Japan was shifted eastward by a few millimetres, researchers believe

Japan appears to have shifted further east in recent years. The 2011 earthquake in Japan that triggered a tsunami and the Fukushima reactor disaster moved the country east by up to 6 millimetres, according to a new study.

Researchers examined how earthquake waves reflected from Earth’s core triggered movements along tectonic plate boundaries.

According to the findings, published by researchers at the University of Chicago in the journal Science in June, the affected area stretched across around 3,000 kilometres. That makes it the largest rupture zone ever recorded after a single event.

Devastating quake with consequences

The so-called Tohoku earthquake of March 11, 2011, struck in the sea east of Japan. At magnitude 9.0 on the moment magnitude scale, it was the strongest quake ever recorded in Japan.

The tsunami it triggered flooded more than 500 square kilometres on the Pacific coast and left more than 20,000 people dead or missing. Waves up to 14 metres high inundated the Fukushima I nuclear power plant. Several core meltdowns occurred after the cooling systems failed. Large quantities of radioactive material were released.

Japan’s Geonet earth observation system draws on data from 1,300 stations distributed across Japan and from global navigation satellite systems. About 13 minutes after the main quake, it recorded the arrival of so-called transverse waves that had been reflected at the boundary between the Earth’s mantle and core.

Shortly afterwards, larger parts of Japan were shifted east by a few millimetres relative to a reference point in China near the border with Russia. The researchers put the maximum value at 5 to 6 millimetres. According to the study, this was the first observation of such an event.

How the eastward movement came about

It was still not clear, however, how the eastward movement came about. The researchers suspect that the powerful earthquake had reduced friction on fault zones in the Earth’s crust and that the earthquake waves ultimately triggered the sudden shift.

Park’s team simulated various possible instances of what are called slip events, the sliding of rock masses along a fault line, at depths of 20 to 60 kilometres and compared the results with the Geonet data recorded.

This allowed them to rule out that these slips had occurred only in the area of the main quake’s epicentre. If that had been the case, the displacement would have had to decrease clearly with distance from the epicentre, but that was not the case.
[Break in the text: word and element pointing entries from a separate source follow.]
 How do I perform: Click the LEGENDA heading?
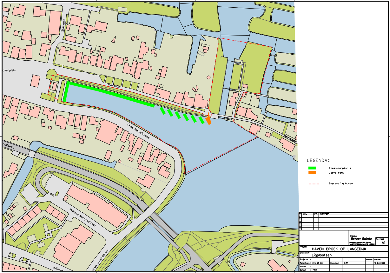click(318, 160)
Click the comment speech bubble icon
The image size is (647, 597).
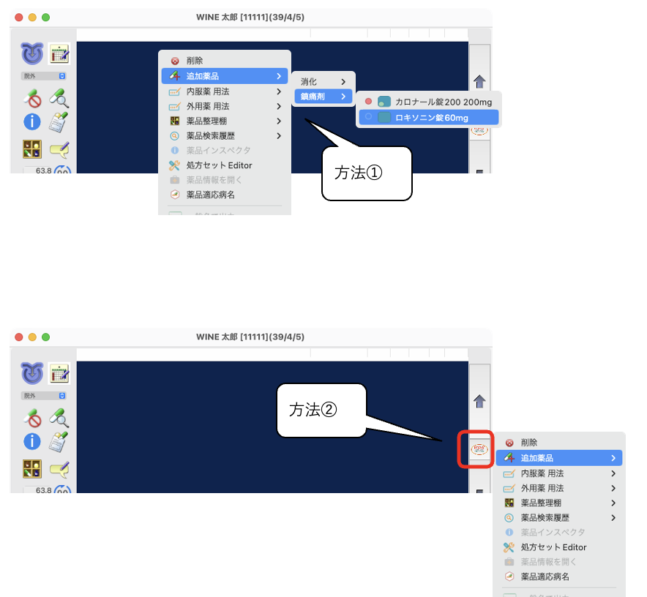point(60,149)
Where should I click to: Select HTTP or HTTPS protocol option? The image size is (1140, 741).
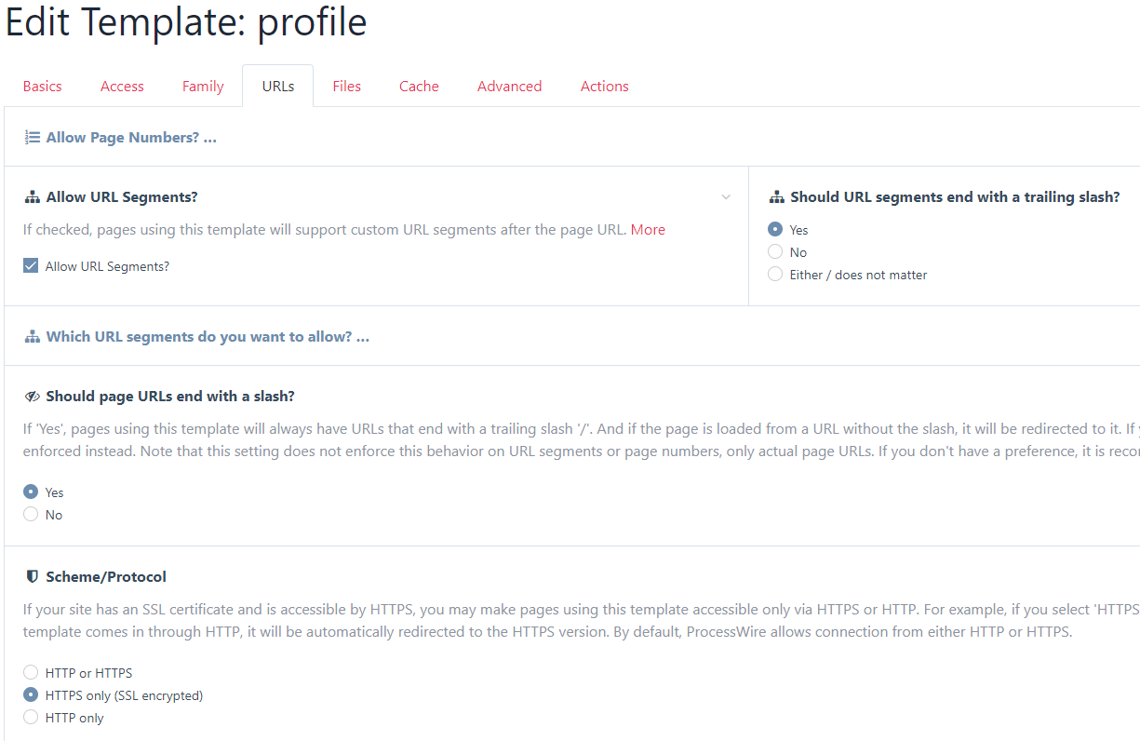coord(31,673)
A simulation in which the slips occurred along the fault zones between four tectonic plates came much closer to the Geonet recording data: in the north-east between the Pacific Plate and the Okhotsk Plate and to the south-west between the Philippine Plate and the Eurasian Plate.

On the entire area in which the simulations indicated slips occurred, the study authors wrote: “Its overall length is similar to that of mainland Japan (~3,000 km), exceeding the mainshock rupture length by six to seven times.”

The researchers consider their findings relevant to dealing with earthquakes. “The observation underscores the importance of accounting for this previously unrecognized source of seismic hazard from potential (re)activation of the mainshock area and surrounding region, even tens of minutes after the mainshock.”